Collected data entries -

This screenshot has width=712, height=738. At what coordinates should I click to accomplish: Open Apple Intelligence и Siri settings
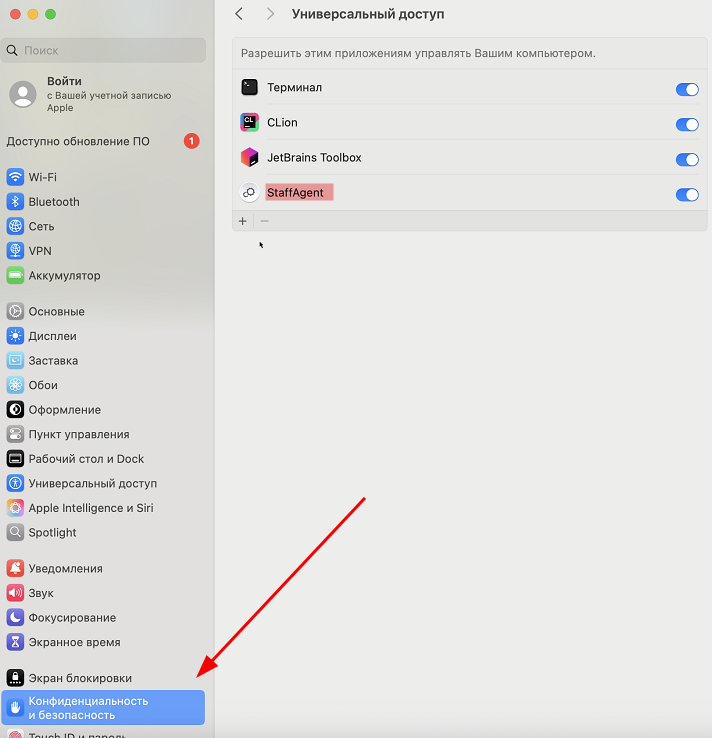click(90, 508)
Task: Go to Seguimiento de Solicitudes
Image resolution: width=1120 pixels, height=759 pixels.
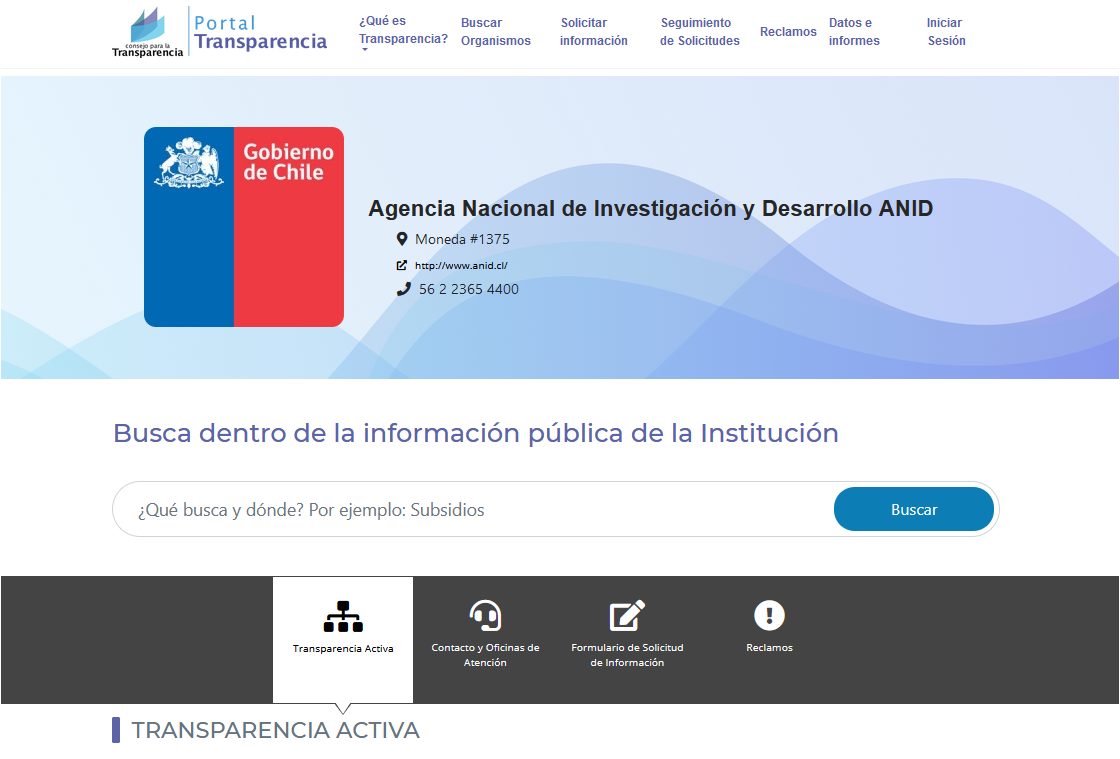Action: [x=700, y=32]
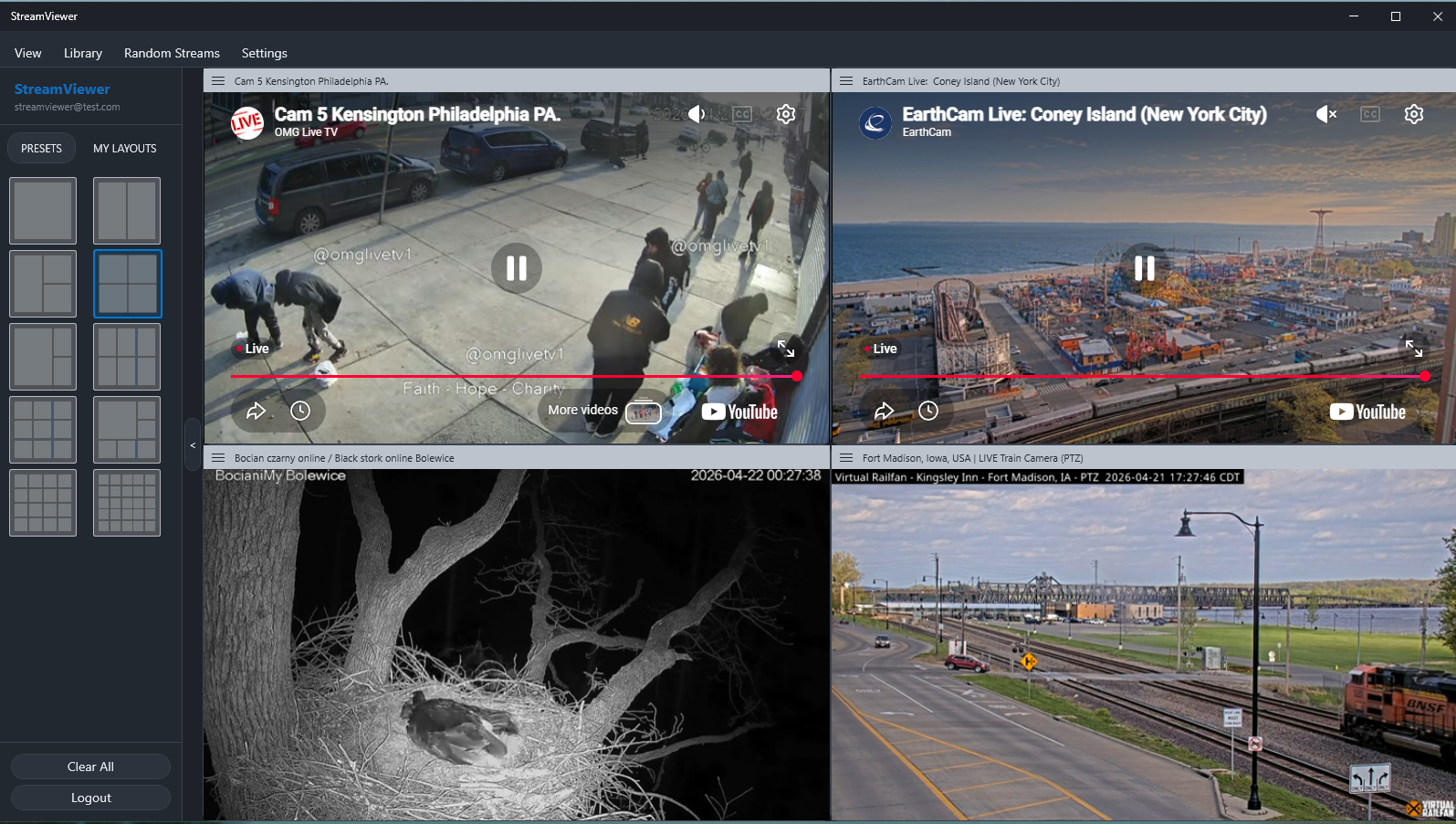
Task: Select the single-pane layout preset
Action: [43, 211]
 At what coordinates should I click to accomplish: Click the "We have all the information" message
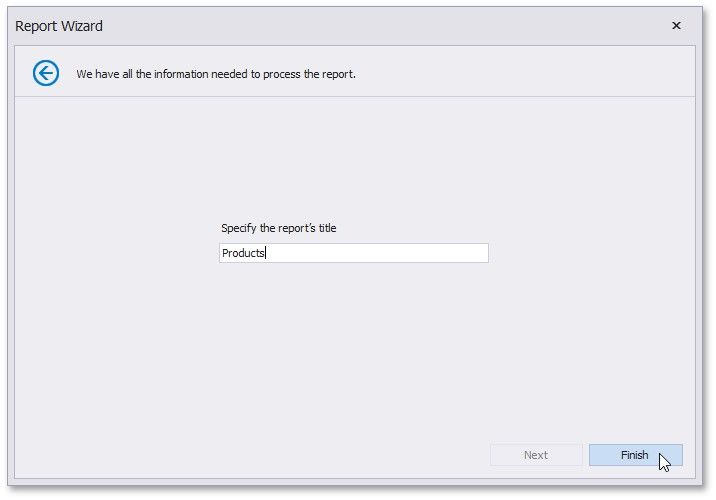[x=216, y=74]
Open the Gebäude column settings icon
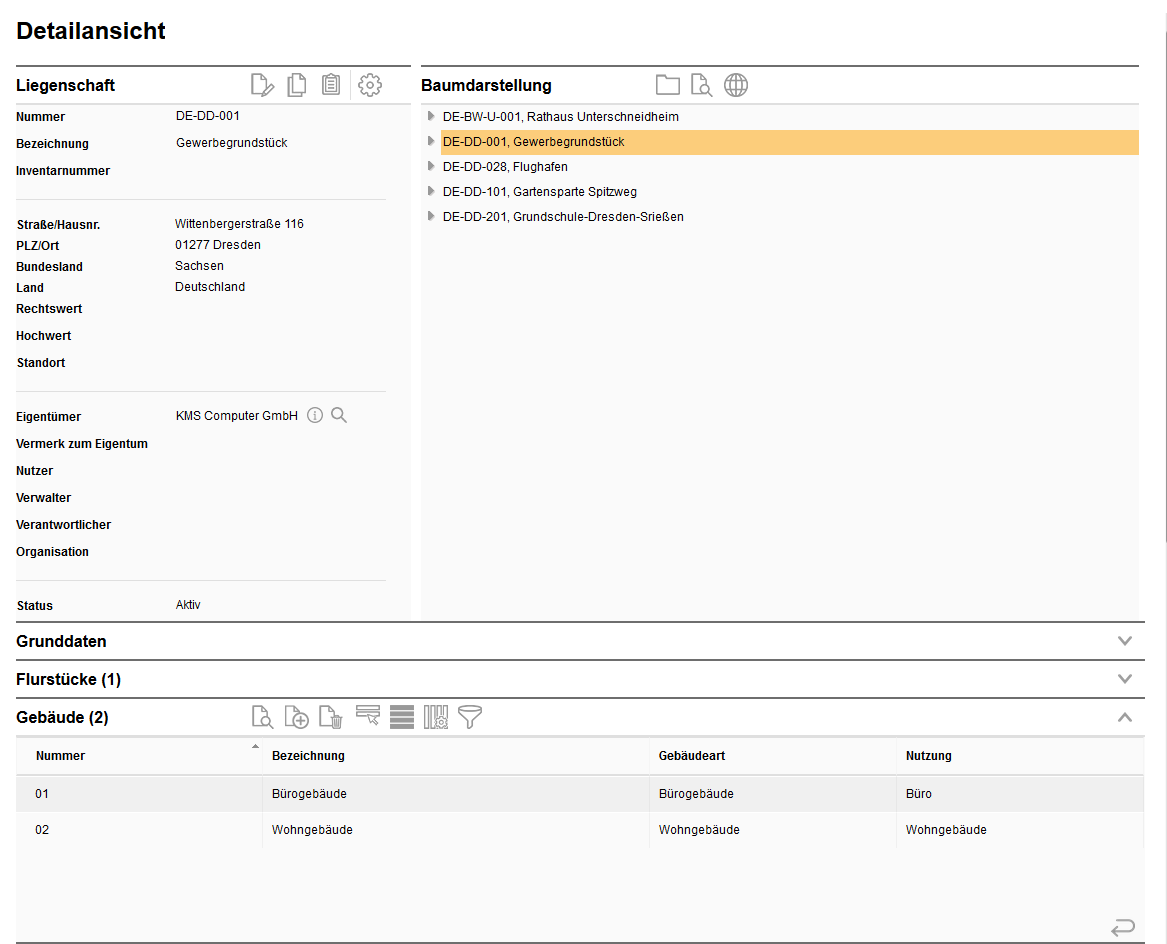The image size is (1167, 944). (436, 717)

Problem -
Could you restate every record above word for word, leaving the pictures out?

Finished task -
This screenshot has width=712, height=738. At what coordinates should I click to accomplish: Open Apple Intelligence и Siri settings
click(90, 508)
Task: Go to Seguimiento de Solicitudes
Image resolution: width=1120 pixels, height=759 pixels.
Action: [x=700, y=32]
Task: Select the single-pane layout preset
Action: [43, 211]
 At what coordinates should I click to accomplish: Click the "We have all the information" message
[x=216, y=74]
Open the Gebäude column settings icon
The image size is (1167, 944). (436, 717)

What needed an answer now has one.